At the end of the day, everyone tries to do the best in their belief system and in their capabilities. One can only be the best version of oneself to be a good influence on one's surroundings.

.. reading through this, it seems I am becoming more of a spiritual person. Interesting.
I was raised as a Seventh Day Adventist, and though I pull away from some of the core ideas that were taught to me in lieu of a more open ideology, I still consider myself as one.

For those who don't know (and not many do, despite it being the twelfth-largest religious body in the world and the sixth-largest highly international religious body (as of 2007)) SDA has a lot of core Christian beliefs, but melds them with Jewish ones as well. So the main precepts are:
- Saturday worship
- Belief in the second coming of Christ
- Jesus was here the first time around
- Hell is not a place but something that will happen just after the Second Coming
- Places a lot of stock in Ellen G White's work (not for me, I'm afraid. I'll get to more of that in a moment)
- Clean and Healthy living
- The dead are dead and currently not in Heaven
- Giving gladly and deeply to help others

There's some things I don't agree with in the church - the teachings of Ellen G White being infallible(she is human and to be human is to err) and the amount of stock put in to her works. It's strange that a church that teaches to beware of false prophets and to make your own study of the Bible to be sure of what it says instead of relying on what others say about it would be all about this one lady and what she says being a 'big thing'.

Granted, they don't take her word as law and she's not worshipped or anything like that, she's just a person that people admire and 'believe', I guess. It never sat right with me that we were expected to read her works. In fact, I got a set of them for my birthday one year (yay) that I read half a chapter of then never touched again. And I like books. :shrug:

I've read the Bible back to front, so... it's not that it was a religious book.

Frankly, for the most part I like the church, it's people (every person I've met who was a Sevvie was very nice, even when they didn't know I was the same religion. There have been some in the past who weren't great but hey, that's the same of every group - religious or not - in the world, so...), and the majority of the teachings. There's a lot of good common sense in them as a group and they do a hell of a lot to help out developing countries - not by just sending money over there to get sapped up by the government, but by building trade schools and hospitals, teaching people how to work and different jobs.

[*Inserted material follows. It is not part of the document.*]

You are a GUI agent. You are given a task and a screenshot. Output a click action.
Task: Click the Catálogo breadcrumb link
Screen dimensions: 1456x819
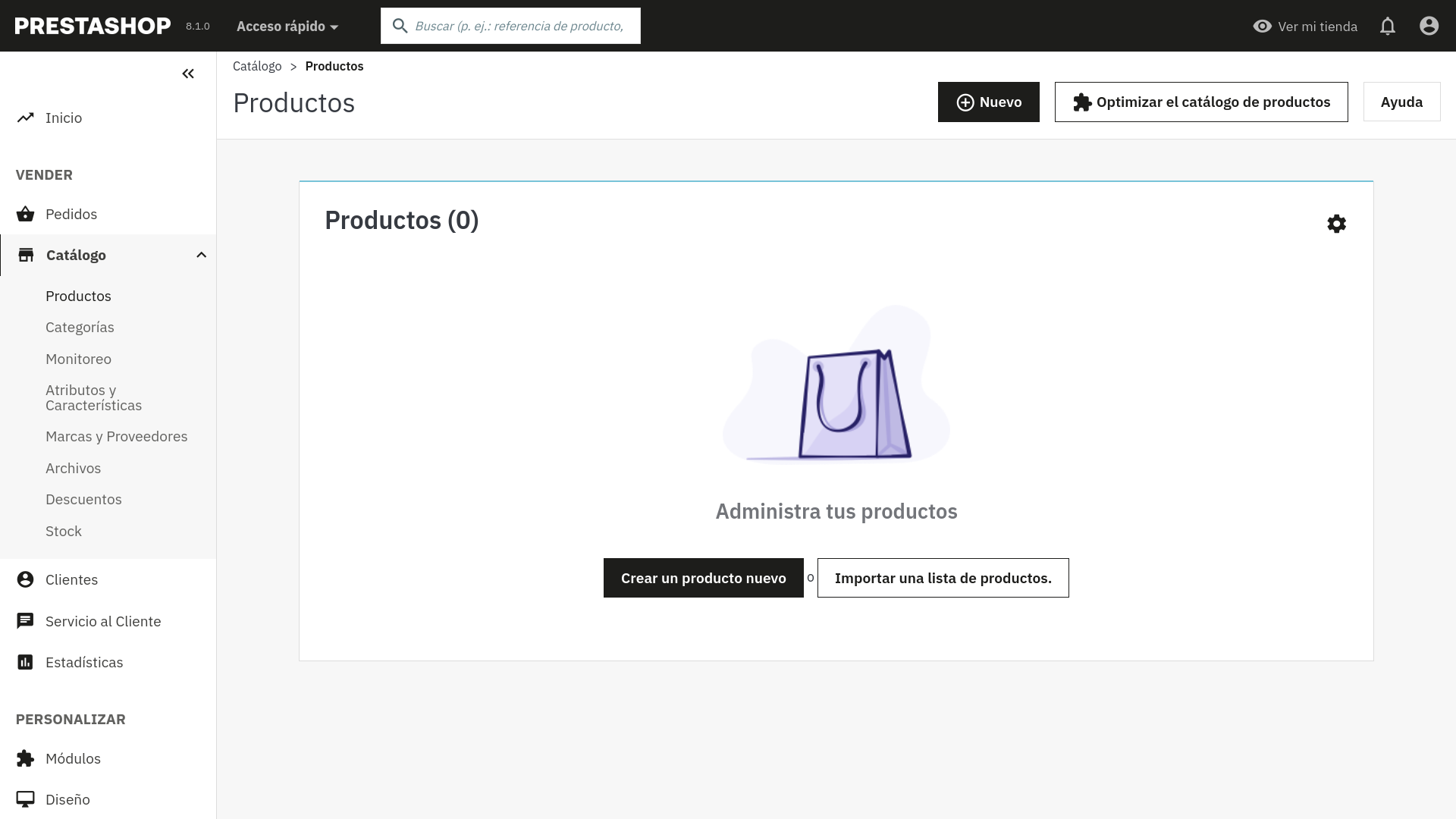point(257,67)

They're also very tolerant of other religions and, like I said, all around nice people for the most part.

If you know of Sanitarium food company (maker of Weet-Bix) then you know of Sevvies in a secondary kind of way, as the company is owned by the church and promotes good and healthy eating. Kellog's also has/had ties to the church in the past. Really, the church has a lot to do with health, having a LOT of hospitals all over the world. In fact, Adventist Health System is the largest not-for-profit, multi-institutional healthcare system in the United States.


https://en.wikipedia.org/wiki/Seventh-day_Adventist_Church - It gets some things wrong but for the most part it's right.

So yeah, that's where I came from. I've since made my own decisions on what to believe based on my own interpretation of the Bible and what I believe to be true - some of it clashes a bit with the religion, but I still count myself as a Sevvie, even if I swear like a sailor and don't fit the bill exactly.